Dans une étude du Centre d’études de l’emploi et du travail (CEET), des chercheurs ont interrogé trois générations de directeurs et directrices à la tête d'établissements du secteur social pour observer comment ils s'étaient adaptés aux normes gestionnaires issues du monde de l'entreprise.
Comment les directrices et directeurs d’établissements sociaux et médico-sociaux vivent-ils la montée des logiques gestionnaires ?
Dans une publication parue le 7 juillet, le Centre d'études de l’emploi et du travail (CEET) analyse la manière dont les cadres du secteur social se sont appropriés les outils du « new public management », entendu ici comme un processus de rationnalisation du service public, qui doit prendre les formes éprouvées dans les entreprises privées.

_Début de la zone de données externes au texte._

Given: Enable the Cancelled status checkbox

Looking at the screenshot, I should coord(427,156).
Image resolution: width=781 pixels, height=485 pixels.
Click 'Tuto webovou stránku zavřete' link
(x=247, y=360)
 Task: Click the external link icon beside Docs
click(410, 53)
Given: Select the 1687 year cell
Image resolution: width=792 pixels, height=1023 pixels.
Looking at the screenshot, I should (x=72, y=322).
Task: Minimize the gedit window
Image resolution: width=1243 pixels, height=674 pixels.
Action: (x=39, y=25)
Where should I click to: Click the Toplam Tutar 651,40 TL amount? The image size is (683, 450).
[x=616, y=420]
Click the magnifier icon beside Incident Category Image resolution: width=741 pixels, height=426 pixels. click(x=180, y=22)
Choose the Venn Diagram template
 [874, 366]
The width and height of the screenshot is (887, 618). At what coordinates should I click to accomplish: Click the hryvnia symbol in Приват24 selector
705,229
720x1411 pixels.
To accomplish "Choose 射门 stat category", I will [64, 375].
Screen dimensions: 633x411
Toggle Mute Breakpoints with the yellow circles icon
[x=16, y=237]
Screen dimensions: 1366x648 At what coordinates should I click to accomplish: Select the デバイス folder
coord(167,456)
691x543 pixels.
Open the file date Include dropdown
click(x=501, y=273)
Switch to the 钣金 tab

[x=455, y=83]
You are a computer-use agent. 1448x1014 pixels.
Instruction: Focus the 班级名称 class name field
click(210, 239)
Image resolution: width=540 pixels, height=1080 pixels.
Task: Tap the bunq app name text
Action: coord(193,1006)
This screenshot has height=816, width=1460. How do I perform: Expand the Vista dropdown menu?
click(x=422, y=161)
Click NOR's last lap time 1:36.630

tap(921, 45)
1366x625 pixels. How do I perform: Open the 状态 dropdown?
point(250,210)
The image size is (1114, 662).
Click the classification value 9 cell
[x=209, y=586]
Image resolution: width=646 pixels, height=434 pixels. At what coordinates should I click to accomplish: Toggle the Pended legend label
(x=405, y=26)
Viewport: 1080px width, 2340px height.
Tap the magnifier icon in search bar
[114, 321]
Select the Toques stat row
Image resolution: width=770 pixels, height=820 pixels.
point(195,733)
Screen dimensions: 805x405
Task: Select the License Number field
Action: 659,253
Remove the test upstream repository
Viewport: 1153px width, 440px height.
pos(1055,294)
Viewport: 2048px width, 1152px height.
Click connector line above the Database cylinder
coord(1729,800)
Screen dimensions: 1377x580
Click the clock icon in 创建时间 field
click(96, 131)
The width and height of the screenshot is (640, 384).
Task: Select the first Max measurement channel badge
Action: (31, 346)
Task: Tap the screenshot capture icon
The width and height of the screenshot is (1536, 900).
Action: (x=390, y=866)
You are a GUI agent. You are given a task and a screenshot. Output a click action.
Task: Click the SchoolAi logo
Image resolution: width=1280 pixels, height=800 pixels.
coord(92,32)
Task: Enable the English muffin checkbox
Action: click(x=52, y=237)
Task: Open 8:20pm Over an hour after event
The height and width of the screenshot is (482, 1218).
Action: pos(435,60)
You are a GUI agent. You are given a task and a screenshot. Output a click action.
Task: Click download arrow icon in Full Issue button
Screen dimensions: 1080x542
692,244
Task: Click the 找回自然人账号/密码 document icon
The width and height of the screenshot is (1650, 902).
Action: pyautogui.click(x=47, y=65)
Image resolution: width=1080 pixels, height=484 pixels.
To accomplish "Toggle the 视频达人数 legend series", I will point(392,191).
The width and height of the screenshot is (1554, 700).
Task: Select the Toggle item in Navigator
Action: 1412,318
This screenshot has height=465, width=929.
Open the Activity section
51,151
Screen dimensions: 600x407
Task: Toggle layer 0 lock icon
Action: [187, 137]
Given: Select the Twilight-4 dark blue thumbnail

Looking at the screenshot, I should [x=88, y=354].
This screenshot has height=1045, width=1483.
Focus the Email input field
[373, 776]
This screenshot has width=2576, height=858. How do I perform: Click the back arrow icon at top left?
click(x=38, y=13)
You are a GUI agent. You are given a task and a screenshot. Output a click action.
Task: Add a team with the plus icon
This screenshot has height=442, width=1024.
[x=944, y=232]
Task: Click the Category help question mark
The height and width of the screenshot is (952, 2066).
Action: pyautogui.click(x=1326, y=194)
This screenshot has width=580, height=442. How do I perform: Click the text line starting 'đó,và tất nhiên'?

L'étude s'appuie sur un questionnaire auquel 316 directeurs ont répondu et sur des entretiens. Elle distingue trois générations de responsables d'établissement selon leur période d’accès aux fonctions de direction et leur rapport aux normes managériales.
Lois de 2002 et 2005
L'étude rappelle d'abord que la loi du 2 janvier 2002 rénovant l’action sociale et médico-sociale puis la loi handicap de 2005 ont contribué à installer de nouveaux outils de « gestion et de performance qui contrôlent, évaluent et régulent directement l’activité de ce secteur » et ont ainsi transformé « l’activité concrète du personnel d’encadrement et de celles et ceux qui dirigent les établissements ».